1 Occupational Health Engineering, Department of Occupational Health Engineering, Mashhad University of Medical Sciences, Mashhad, Iran.

2 Workplace Health Research Center, Neyshabur University of Medical Sciences, Neyshabur, Iran.

3 Student Research Committee, Occupational Health Engineering, Department of Occupational Health Engineering, Mashhad University of Medical Sciences, Mashhad, Iran.
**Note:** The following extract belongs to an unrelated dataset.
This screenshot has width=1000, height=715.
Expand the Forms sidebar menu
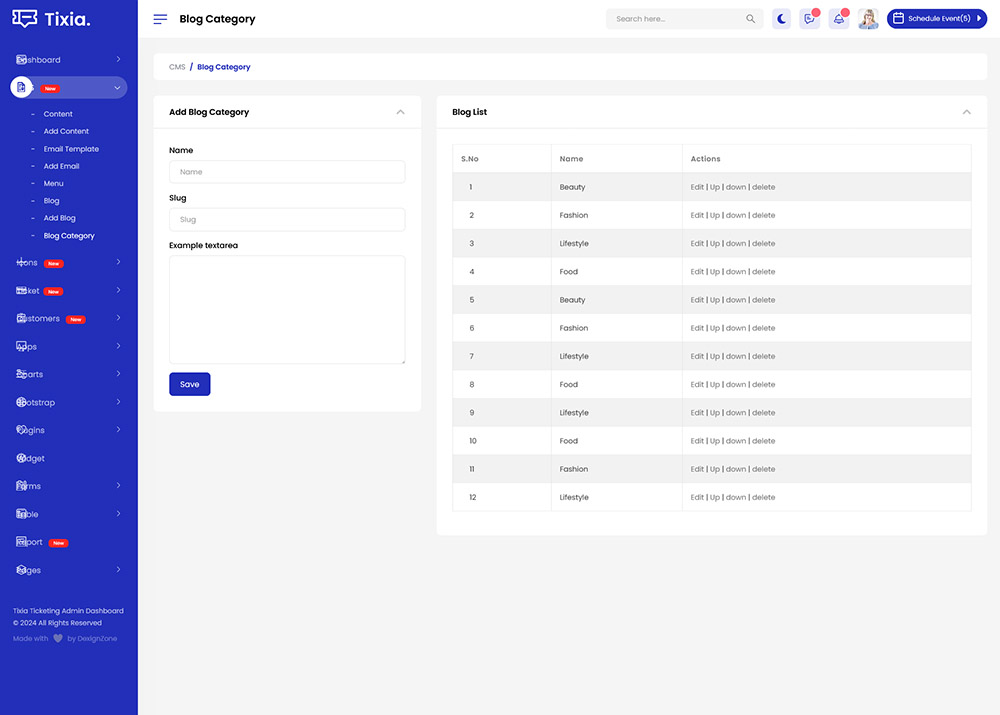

4 School of Health Science, Shahid Beheshti University of Medical Sciences, Tehran, Iran.

Abstract

Objective: Exposure to Respirable Crystalline silica is considered a significant occupational hazard that can greatly impact the health of workers in mining industries. Consequently, the objective of this study is to evaluate the potential risks associated with exposure to crystalline silica for workers employed in mine. Methods: In this descriptive-analytical study, evaluate the occupational exposure of 65 mine workers across five distinct occupational groups by NIOSH 7500 method. To assess the probability of mortality resulting from silicosis and lung cancer, utilized the Mannetje and Rice model. Moreover, the study also focused on evaluating the carcinogenic and non-carcinogenic risks associated with occupational exposure to silica by using the method recommended by the US EPA. Results: The results of the study indicate that the crusher section, which had a concentration of 0.53 mg/m3, showed the highest level of silica exposure, while the security section, with a concentration of 0.09 mg/m3, exhibited the lowest concentration of Respirable Crystalline silica exposure. The results showed that 85% of the samples exceeded the established occupational exposure limit. The risk of death from lung cancer, as indicated by Rice et al.’s linear model, was estimated to be between 15-139 deaths per 1000 worker exposed to Respirable Crystalline silica. However, according to the Mannetje model, worker with a cumulative exposure range of 4.33-2.84 have a 26.3% risk of developing lung cancer. This cause to approximately 6.3 deaths/1000 P. The carcinogenic risk of 92.1% and the non-carcinogenic risk of 65.5% of the workers were at an unacceptable level. Conclusion: Considering the elevated levels of average exposure within work groups, as well as the increased risk of mortality associated with silicosis and lung cancer, it is imperative to implement comprehensive management and engineering control for the mine workers.